По подчиненности стихиям поэзии Блок представляется беспримерным. Меньше всех он отвлекался житейским. Даже когда думаю о пушкинском Поэте-Пророке, передо мной предстает не сам Пушкин, а — Блок. Разумеется, каждый волен на свое усмотрение обозначить высшие точки духовной жизни эпохи. Для меня лично такие точки: Толстой, Блок, Сент-Экзюпери… Вот почему в нескончаемой духовности жизни иным поэтам, как бы они ни «нашумели в эпохе», все нечего делать, нет для них там места. Но незамещаемое здесь место Блока! И стихами, и всем написанным, всей жизнью без исключения. Едина тропа личности и поэта, человека и творчества. Звездно веет душа России в каждой его строке!

Пушкин — весь солнечный, земной, весенний! В Блоке причудливо светят все мировые светила, он надземный, плотски бесплотный («страстно бесстрастный»!). Пушкин весь от мира сего, Блок весь не от мира сего. Творчески-житейские перепады в Блоке неощутимы. Пушкин волнуем всеми стихиями, он податлив их наитию — Блока все стихии пронизывают, как бы проходят сквозь его бесплотность, избирательность же наития всегда творческая тайна… Пушкин знал свое значение для будущего, он сам себе воздвиг памятник нерукотворный, видел, что к нему не зарастет народная тропа (чем и немало помог именно этому) — Блок всегда взирал спокойно, как бы из безначальной вечности в бесконечную вечность, ничуть не озабочась о своем месте в будущем, ни разу не сопоставлял себя ни с кем из великих в нашей поэзии, не ведал того, чтоб «заводить архивы, над рукописями трястись» — словно и все созданное им — не его, не людей, внушено «безначальной гармонией» — ей и принадлежит… Беззаветное служение!

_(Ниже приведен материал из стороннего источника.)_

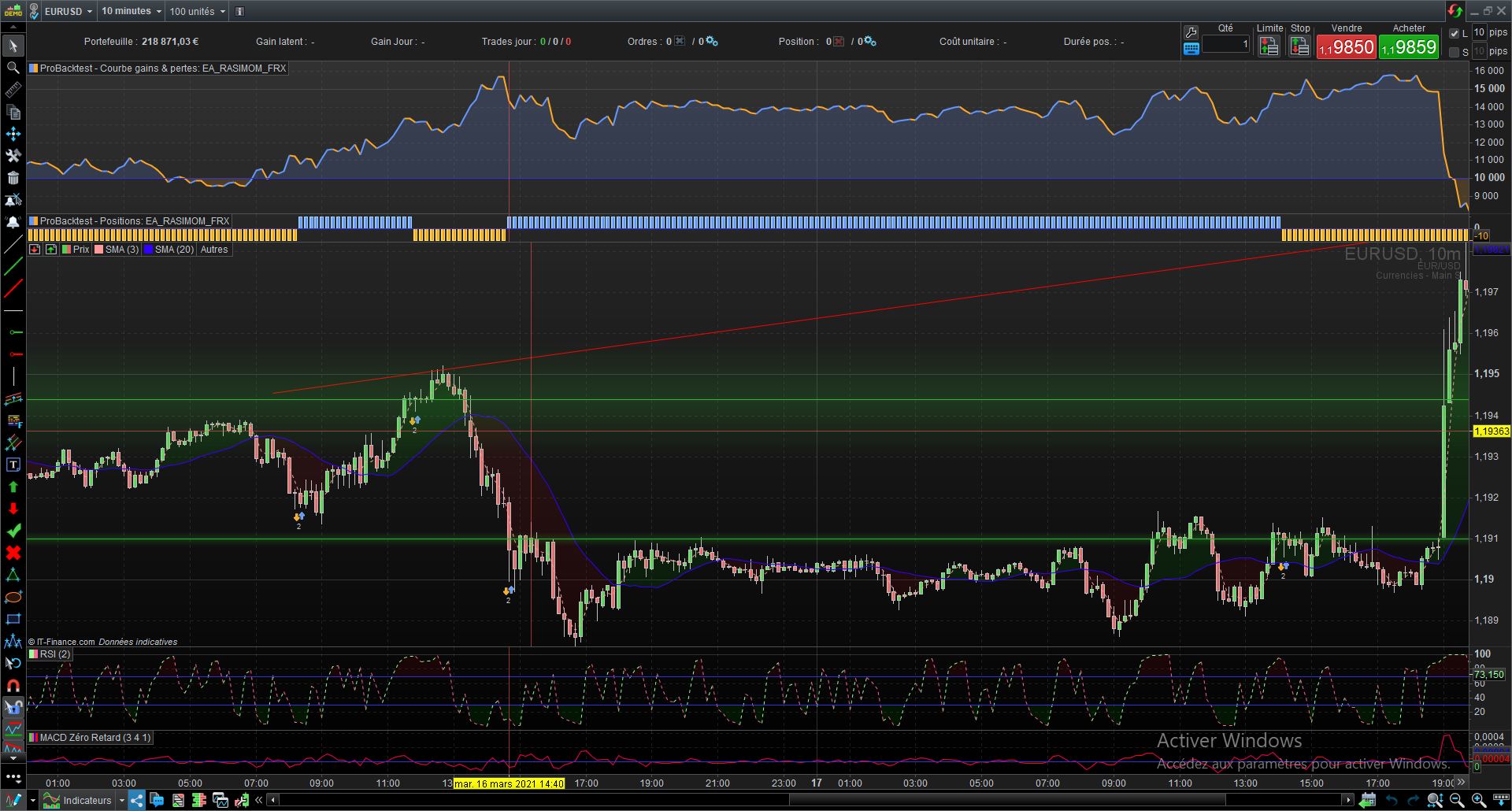This screenshot has width=1512, height=811.
Task: Open the trading wrench settings icon
Action: (x=1191, y=32)
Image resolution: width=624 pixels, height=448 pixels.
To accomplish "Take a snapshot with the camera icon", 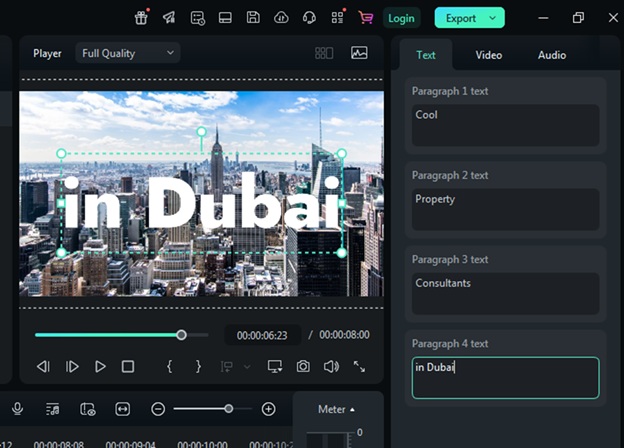I will (x=303, y=367).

О Лермонтове Блок сказал: «Еще лик его темен, отдален и жуток». Лик Блока — близок и ускользающ, манящ и призрачен… Пушкин нам дарит иллюзию приближения, даже свойскости, Лермонтов сразу предупреждает нас в невозможности подобного, к Блоку, который ничего не сулит, ничего не запрещает, мы бредем всю жизнь — а горизонт все недосягаем…


Люди спорят не столько о сущностях истин, сколько о путях к ним — даже об «удобствах» или краткости этих путей… И, видимо, спорят чаще всего напрасно, ибо все пути — как окончательное осуществление истины — иллюзорны. Ведь истина существует лишь в движении, в устремленности, как идея во времени и пространстве. Добытая истина — что высохшее, оставленное рекой русло без воды, без жизни в ней…


Слово обихода — обыватель в толпе. Художественное слово — личность! В «толпе» ему подчас трудно. Задача писателя — поставить слово-личность в коллектив личностей!


Из чего нам пишется — из выдумки или из опыта (разве в выдумке не тот же наш — опыт?)? Из личного или из идеи (будто идеи наши не наша же личность!)?.. Разумеется, пишется из всего вместе. И все же, и все же во всем, что написано каждым, видно — чего у автора больше, чего у него «по преимуществу»…


Художественная форма произведения, рожденного для долгой жизни, не просто труд, пусть и большой, пусть и безмерный труд. Она — сама жизнь. За форму своего слова художник платит подчас бесформицей жизни!.. Но, может, добытая форма художника — реванш за бесформицу жизни человека?.. Флобер даже сказал: «Форма рождает содержание»!..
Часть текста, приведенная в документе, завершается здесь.